De loin ton article le plus pourri Philippe !


L’indignation est une première phase de la révolte. S’indigner, c’est prendre conscience que la situation est indigne, indigne de la démocratie, indigne des valeurs qui sont les nôtres. Parce que l’ambiance, c’est de se dire depuis des années « certes, c’est pas jojo, mais c’est comme ça et c’est mieux que rien ». L’indignation c’est cesser d’être résigné et affirmer son refus.

En 68, vous auriez dit quoi ? il ne se passe rien, les manifestants ne sont pas ceux qui souffrent ? Et ce serait n’importe quoi, puisque, quel que soit le jugement qu’on y porte, il s’est passé quelque chose en 68, quelque chose d’énorme, et « ceux qui souffrent » ont fait une grève générale.

Je ne dis pas qu’on est en 68, ou que ce qui se passe est de nature comparable, je ne fais que démonter ton argument qui n’en est pas un. Qui n’en est pas un pour une raison encore plus triviale, c’est que les indignés souffrent mon gars ! Qu’est-ce que c’est que cette hallucination ? Tu les as entendu, les jeunes avec 5 ans, 6, 8 ans d’études et 400 euros par mois en CDD en Espagne ? tu crois que c’est pas de la souffrance ça ? Tu veux quoi ? des lépreux habillés en haillons ? ça manque de gore et de misérabilisme chez les indignés ? c’est ça ?

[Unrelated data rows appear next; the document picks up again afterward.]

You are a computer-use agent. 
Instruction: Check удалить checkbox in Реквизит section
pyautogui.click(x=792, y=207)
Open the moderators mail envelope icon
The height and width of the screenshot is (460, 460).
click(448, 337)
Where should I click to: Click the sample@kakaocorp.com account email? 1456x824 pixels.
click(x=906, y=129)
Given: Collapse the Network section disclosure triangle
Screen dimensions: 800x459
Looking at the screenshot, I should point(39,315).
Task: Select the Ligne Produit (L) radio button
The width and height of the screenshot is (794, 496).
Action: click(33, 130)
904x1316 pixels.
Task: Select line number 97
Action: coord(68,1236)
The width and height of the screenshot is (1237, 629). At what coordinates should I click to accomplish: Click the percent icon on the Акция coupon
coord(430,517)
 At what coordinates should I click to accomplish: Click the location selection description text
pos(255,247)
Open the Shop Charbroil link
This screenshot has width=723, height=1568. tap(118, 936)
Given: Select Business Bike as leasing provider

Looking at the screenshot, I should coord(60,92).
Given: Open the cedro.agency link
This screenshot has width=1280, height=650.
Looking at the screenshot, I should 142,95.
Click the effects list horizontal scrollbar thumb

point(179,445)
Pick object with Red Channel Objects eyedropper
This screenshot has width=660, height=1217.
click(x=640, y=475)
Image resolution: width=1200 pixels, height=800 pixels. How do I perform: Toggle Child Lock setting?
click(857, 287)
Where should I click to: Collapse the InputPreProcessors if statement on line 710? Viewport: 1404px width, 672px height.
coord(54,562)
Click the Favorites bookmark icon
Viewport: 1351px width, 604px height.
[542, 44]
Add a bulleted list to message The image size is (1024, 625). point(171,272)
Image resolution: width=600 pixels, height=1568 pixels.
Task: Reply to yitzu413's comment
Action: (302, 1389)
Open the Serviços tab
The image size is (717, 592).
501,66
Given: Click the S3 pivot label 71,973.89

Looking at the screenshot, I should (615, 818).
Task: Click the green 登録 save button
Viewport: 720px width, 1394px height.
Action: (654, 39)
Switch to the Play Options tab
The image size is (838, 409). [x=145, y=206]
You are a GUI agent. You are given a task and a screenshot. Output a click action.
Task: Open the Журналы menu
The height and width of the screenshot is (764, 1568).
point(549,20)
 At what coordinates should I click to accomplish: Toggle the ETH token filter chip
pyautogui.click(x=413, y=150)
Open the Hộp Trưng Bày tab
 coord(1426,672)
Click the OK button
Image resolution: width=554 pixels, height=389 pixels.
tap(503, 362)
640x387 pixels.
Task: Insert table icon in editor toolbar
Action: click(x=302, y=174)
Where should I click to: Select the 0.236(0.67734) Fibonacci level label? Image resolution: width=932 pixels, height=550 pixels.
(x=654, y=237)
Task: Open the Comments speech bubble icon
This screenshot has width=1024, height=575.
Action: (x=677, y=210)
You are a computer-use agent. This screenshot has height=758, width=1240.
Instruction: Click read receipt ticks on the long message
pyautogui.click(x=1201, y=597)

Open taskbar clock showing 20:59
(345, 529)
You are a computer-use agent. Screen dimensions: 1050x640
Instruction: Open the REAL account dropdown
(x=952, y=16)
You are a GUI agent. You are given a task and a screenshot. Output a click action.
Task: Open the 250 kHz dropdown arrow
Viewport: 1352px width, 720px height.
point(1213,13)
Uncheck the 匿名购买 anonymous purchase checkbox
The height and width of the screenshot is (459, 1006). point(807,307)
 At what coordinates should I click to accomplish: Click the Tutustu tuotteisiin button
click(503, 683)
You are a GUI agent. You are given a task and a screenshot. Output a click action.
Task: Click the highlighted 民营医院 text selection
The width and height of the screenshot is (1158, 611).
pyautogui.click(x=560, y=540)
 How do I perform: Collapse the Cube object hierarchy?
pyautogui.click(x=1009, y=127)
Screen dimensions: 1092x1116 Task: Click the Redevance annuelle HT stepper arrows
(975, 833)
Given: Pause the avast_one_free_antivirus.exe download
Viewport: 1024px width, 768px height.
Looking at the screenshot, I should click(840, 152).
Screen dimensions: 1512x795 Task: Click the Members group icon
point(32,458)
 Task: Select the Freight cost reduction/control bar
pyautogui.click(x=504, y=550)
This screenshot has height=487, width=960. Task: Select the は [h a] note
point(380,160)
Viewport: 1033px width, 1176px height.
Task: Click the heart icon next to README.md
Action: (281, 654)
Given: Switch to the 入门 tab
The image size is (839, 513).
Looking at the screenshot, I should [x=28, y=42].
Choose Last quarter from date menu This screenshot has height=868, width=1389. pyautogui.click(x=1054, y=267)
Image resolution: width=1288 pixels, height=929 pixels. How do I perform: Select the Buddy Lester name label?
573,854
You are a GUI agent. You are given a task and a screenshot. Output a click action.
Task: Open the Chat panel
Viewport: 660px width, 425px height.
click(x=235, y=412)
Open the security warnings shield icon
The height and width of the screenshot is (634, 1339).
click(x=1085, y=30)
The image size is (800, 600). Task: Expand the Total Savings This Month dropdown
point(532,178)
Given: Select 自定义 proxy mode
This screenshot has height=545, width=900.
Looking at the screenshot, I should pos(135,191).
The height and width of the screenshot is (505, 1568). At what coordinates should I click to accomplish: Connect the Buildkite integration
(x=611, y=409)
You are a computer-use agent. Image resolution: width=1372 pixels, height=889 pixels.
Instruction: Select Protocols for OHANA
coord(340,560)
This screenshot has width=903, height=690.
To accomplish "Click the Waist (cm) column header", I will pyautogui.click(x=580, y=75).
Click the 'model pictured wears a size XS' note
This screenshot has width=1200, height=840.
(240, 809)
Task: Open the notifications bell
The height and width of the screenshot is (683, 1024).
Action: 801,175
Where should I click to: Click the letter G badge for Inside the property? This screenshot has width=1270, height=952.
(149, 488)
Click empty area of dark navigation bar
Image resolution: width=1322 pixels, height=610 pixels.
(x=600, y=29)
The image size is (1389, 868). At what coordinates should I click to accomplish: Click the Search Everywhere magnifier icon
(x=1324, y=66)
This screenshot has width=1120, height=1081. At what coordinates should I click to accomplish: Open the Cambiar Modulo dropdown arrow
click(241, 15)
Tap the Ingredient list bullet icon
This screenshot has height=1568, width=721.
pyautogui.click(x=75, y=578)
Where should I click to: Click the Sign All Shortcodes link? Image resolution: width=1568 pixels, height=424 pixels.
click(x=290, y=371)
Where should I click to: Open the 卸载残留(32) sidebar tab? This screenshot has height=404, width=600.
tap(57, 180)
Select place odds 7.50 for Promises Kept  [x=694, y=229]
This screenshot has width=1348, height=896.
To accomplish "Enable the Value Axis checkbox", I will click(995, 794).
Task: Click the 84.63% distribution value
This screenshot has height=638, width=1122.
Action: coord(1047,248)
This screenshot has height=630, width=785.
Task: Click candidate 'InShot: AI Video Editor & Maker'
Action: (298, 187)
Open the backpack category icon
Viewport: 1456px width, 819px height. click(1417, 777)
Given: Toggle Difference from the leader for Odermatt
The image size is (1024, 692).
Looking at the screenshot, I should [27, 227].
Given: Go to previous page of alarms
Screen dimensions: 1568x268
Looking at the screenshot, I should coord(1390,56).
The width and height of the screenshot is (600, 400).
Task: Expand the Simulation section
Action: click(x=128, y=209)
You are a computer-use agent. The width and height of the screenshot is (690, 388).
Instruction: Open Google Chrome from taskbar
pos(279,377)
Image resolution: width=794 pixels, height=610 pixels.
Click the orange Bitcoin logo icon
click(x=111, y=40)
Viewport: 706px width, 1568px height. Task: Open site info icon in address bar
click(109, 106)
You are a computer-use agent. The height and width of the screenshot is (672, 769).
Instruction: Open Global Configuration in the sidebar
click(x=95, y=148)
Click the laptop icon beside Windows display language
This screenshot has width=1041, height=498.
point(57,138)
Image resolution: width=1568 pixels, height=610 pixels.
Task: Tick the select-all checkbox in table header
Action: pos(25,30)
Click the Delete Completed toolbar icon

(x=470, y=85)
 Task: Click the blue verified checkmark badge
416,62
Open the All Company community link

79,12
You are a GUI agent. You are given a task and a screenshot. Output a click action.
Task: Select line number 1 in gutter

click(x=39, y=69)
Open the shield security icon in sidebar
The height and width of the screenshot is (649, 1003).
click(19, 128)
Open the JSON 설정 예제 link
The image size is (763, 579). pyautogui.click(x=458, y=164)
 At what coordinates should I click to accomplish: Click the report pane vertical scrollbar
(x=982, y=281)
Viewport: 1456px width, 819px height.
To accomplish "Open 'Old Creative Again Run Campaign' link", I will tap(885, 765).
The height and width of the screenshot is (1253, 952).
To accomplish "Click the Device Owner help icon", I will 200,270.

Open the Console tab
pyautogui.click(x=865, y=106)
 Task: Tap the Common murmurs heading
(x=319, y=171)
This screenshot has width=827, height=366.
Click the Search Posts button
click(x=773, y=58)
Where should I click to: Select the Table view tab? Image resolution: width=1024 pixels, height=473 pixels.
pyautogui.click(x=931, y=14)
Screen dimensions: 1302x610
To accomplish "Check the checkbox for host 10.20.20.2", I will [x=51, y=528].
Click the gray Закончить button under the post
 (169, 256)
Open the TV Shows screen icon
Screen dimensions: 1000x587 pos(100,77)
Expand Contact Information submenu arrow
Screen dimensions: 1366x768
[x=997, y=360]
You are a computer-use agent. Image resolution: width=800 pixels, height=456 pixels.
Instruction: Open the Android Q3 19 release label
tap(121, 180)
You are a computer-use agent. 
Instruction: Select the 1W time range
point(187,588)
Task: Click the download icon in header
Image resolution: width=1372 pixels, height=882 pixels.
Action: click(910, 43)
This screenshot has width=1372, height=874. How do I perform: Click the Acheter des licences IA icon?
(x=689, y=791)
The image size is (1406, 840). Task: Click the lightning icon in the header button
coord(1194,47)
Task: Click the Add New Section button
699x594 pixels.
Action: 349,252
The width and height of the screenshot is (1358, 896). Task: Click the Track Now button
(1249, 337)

Une jeunesse qui n’a pas d’avenir et qui a conscience que rien ne justifie cela, que ça n’a pas de sens. Les ouvriers étouffés par leur quotidien hardcore, entre boulot de merde, pas boulot, paye ridicule, charges, enfants à gérer... tu crois qu’ils n’ont pas besoin de relais, de jeunes qui ont encore de la marge et de l’énergie pour sortir, pour proposer, pour se réunir ? Tu attends quoi ? les syndicats ? t’as déjà vu les ouvriers ces temps-ci se mobiliser sans les syndicats ?

Et bien les syndicats ne suffisent pas, il est temps que d’autres formes de mobilisation viennent compléter celle des syndicats, qui restent des mobilisations internes au système, codées et liées selon des protocoles déterminés.

Or on a besoin d’indéterminé, de neuf, d’une construction originale et plastique, d’un nouveau front de lutte et de proposition pour taper sur le système.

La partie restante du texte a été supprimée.